I still believe you have 45mm cylinders. 50mm wouldn't allow enough wall thickness, and 45mm is the next smaller nominal size in metric, which is what Kubota uses.

For that matter, even sae, it wouldnt be something odd like 1-7/8. It's gonna be a nominal size, like 1-3/4".

Second.....both Kubota loaders that I have owned, and had gauges on, it takes about 600psi JUST to lift the loader frame and empty bucket. So that only gives you about 1000psi to lift your load.

So figure it with 1.77" cylinders and 1000psi and I'd bet you would be right on the mark.

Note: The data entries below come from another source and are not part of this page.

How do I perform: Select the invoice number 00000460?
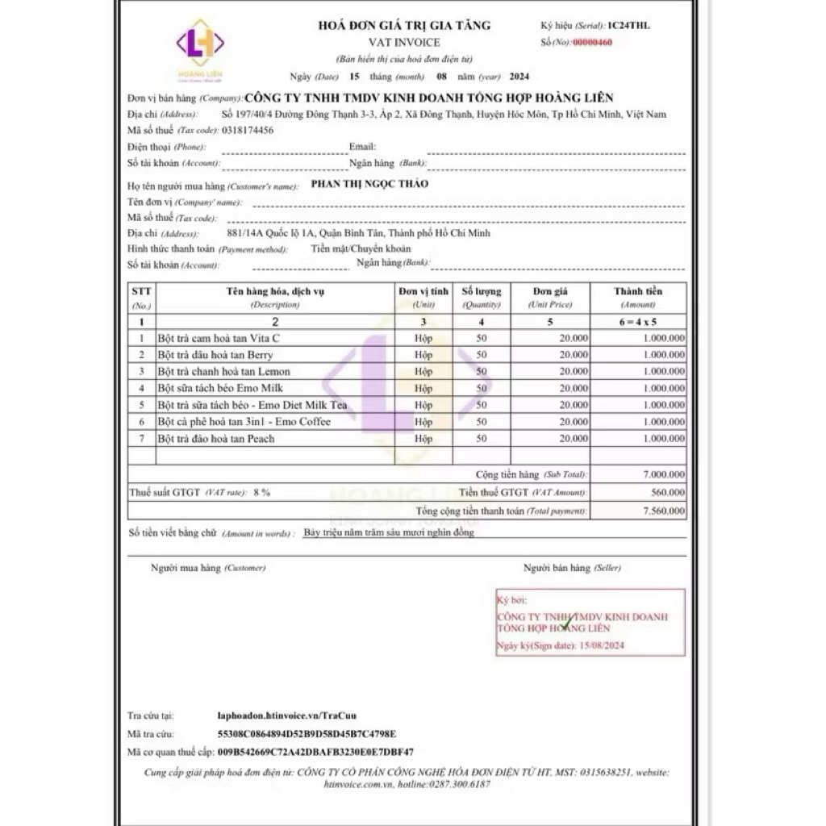click(593, 42)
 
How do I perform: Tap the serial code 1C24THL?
click(630, 25)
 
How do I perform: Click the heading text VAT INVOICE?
click(404, 42)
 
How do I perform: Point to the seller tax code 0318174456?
click(247, 130)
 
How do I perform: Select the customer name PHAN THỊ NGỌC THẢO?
click(370, 185)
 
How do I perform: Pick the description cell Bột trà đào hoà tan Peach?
click(216, 439)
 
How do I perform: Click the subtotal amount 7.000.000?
click(664, 474)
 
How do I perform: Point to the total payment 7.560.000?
click(664, 511)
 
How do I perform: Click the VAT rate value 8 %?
click(261, 492)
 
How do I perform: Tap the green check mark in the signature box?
click(569, 622)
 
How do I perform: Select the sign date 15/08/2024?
click(603, 646)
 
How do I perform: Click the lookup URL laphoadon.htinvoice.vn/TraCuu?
click(287, 715)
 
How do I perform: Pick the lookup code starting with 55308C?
click(307, 733)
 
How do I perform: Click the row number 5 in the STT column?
click(142, 405)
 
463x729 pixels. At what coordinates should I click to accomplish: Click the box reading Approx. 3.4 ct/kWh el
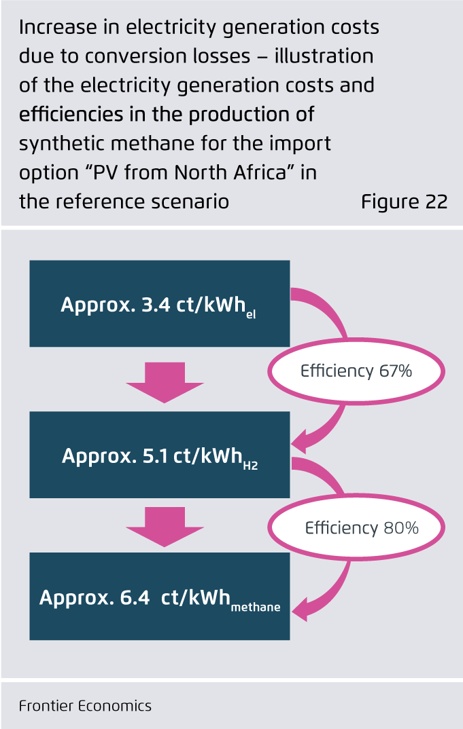[160, 303]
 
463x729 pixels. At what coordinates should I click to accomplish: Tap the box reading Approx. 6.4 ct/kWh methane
[160, 597]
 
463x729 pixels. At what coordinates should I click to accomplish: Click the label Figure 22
[404, 202]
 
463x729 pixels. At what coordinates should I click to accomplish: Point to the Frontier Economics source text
[85, 706]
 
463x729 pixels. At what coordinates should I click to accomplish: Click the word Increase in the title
[53, 29]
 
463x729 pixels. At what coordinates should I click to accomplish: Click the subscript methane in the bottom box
[255, 608]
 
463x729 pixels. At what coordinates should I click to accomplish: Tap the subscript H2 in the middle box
[250, 466]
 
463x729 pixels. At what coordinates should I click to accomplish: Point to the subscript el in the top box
[251, 314]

I think you have just come to the realization that many on here overlook....and that is that a loader is alot stronger down low. Too many people only look at lift spec to max height, and overlook the breakout force rating. Which is what it can lift down low like digging out of a pile of dirt. Many people often mis-understand this and claim there loader is "underrated". When in fact people are just looking at the wrong ratings for what they are doing.
 
   / Calculating FEL Lift Capacity
  • Thread Starter
#20  
I believe you are correct on the metric size cylinders with 45mm probably spot on.
Here's one of many FEL spec charts showing the various nomenclature:
Farm King - Front-End Loaders
The "breakout force" seams to be misunderstood in some cases.